A Book Almost But Not Quite Entirely Unlike Science Fiction

Last week I received a report on my new novel. As usual with these things I had got my hopes up. There would not only be publication, there would be a film. We could move house and my day job would be a distant memory. As usual this did not happen. The editor, amongst other things, said my book was not really science fiction.

Science fiction is writing set in the future dramatising the impact of various new technologies. Ok, but there’s a recent science fiction novel by Ian McEwan, which is set in the past, the 1980s to be precise, a reimagined 1980s where there are robot companions. So, sci-fi can be set in the past or future, and it involves futuristic technology; except that sometimes the tech in the story is not futuristic, it’s rather more Victorian, as in the sub genre known as steam punk. Sometimes there isn’t really any tech at all, which gives a us another sub genre known as speculative fiction, which focuses on social change. Often these social changes are portrayed in the future, except where they involve some kind of reimagining of the past, as with Ian McEwan’s book, which is a type of science fiction usually referred to as alternate history. Sometimes the future and the past are muddled up, as in Star Wars, where people fly around in space ships, even though we are told right at the beginning that everything happened long, long ago. Sometimes the story is set in the present, but fantastical elements come in from some more powerful, futuristic place, as in a super hero story. Then of course there are occasions when the story is not set in past, present or future but in a totally different universe, which takes us across a border into what is often called fantasy.

So where are we? Science fiction seems to be so many things that we might agree with writer Damon Knight who describes science fiction as “what we point to when we say it.”

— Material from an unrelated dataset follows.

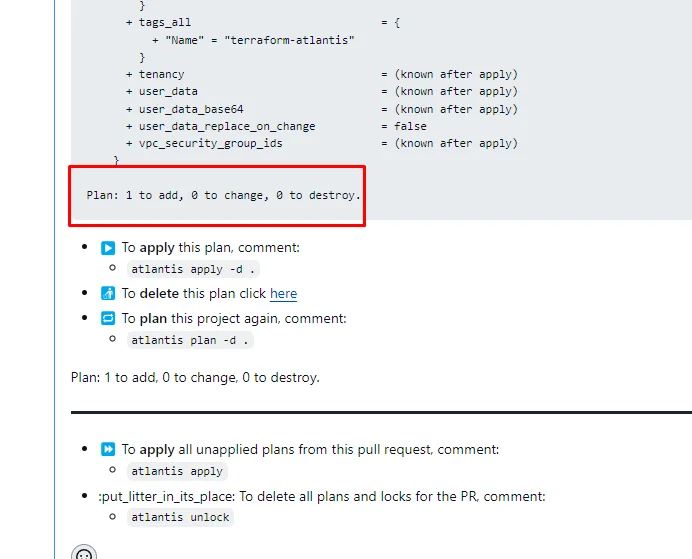Click the tags_all attribute line
This screenshot has height=559, width=692.
click(263, 23)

So science fiction is a great big open goal. The goal keeper is confused, looking as though match preparation involved drinking large amounts of alcohol and not sleeping for three nights. You are taking a penalty and just have to kick the ball past that swaying, stumbling goalie, into the waiting net. So I take my run up, go for the kick, trip over the ball and send it flying backwards. Picking myself up, I wonder how this happened. How is it possible to write a science fiction book which misses that great big science fiction goal? I must have written the only science fiction book in history which is not science fiction. That must be some kind of achievement. Damon Knight could say that science fiction is anything except that book Martin Jones wrote.

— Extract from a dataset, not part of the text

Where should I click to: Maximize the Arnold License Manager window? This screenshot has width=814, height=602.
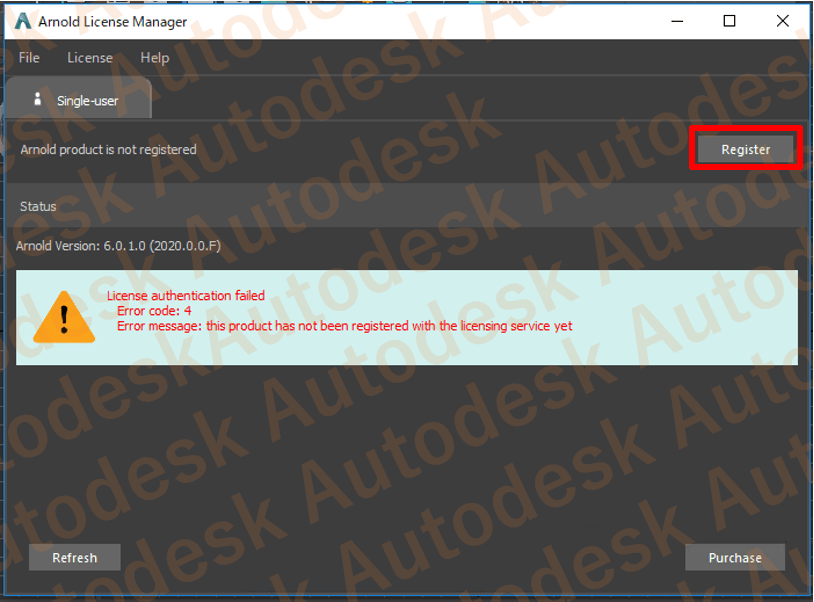tap(729, 21)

A related question to the definition for sci-fi is the definition of tea. Let me explain.

In The Hitchhiker’s Guide to the Galaxy, Arthur Dent, an exile from a destroyed Earth tries to use a computer to recreate a nice cup of tea.

“After a fairly shaky start to the day, Arthur’s mind was beginning to reassemble itself from the shellshocked fragments the previous day had left him with. He had found a Nutri-Matic machine which had provided him with a plastic cup filled with a liquid that was almost, but not quite, entirely unlike tea. The way it functioned was very interesting. When the Drink button was pressed it made an instant but highly detailed examination of the subject’s taste buds, a spectroscopic analysis of the subject’s metabolism and then sent tiny experimental signals down the neural pathways to the taste centres of the subject’s brain to see what was likely to go down well. However, no one knew quite why it did this because it invariably delivered a cupful of liquid that was almost, but not quite, entirely unlike tea.”

I do wonder if publishers are sometimes like Nutri-Matic machines. They try to conduct spectroscopic analyses on potential readers’ brains, metabolisms and literary taste buds, to ascertain what certain groups might like to read. Apparently the sci-fi crowd are not likely to favour stories about an imagined future for the royal family. That’s what my book is about, by the way. My story imagines a future world with a single government, which has adopted a version of what was once the British royal family as a figure head monarchy. The King makes plans to extend the monarchy to Mars, in an attempt to ease tensions between Mars and Earth. The young heir to the throne thinks this whole plan is crazy and wants out. Oh, and there’s quite a lot of rowing, as in the University Boat Race, where in a good year there’s a sinking.

Science fiction is apparently a lot of things, but not this. I was asked to consider how many science fiction readers out there are royalist rowing fans? I could say that the Boat Race has twice as many viewers as the British Grand Prix, and most people in then UK want to keep their monarchy; but let’s not get into statistics. It is true that the sci-fi demographic might not buy into rowing royals. But who knows? Sometimes a Nutri-Matic machine will do all its clever brain and taste bud checking and give you something which is almost but not quite entirely unlike tea. And Arthur Dent wanted tea. Maybe this demonstrates that in the end, tea just has to be itself. It can change for an individual drinker, but then it’s not tea anymore. My story is the one I wanted to write, set in the future, playing out in traditional locations surviving from the present day, as people try to cope with the new whilst maintaining the old. I don’t know about the future, but I do know about the contradictory ways I react to change, and the way I see people in general reacting to change. That’s what drove me to write my royals in the future story.

Best wishes, whether you are a writer or a reader.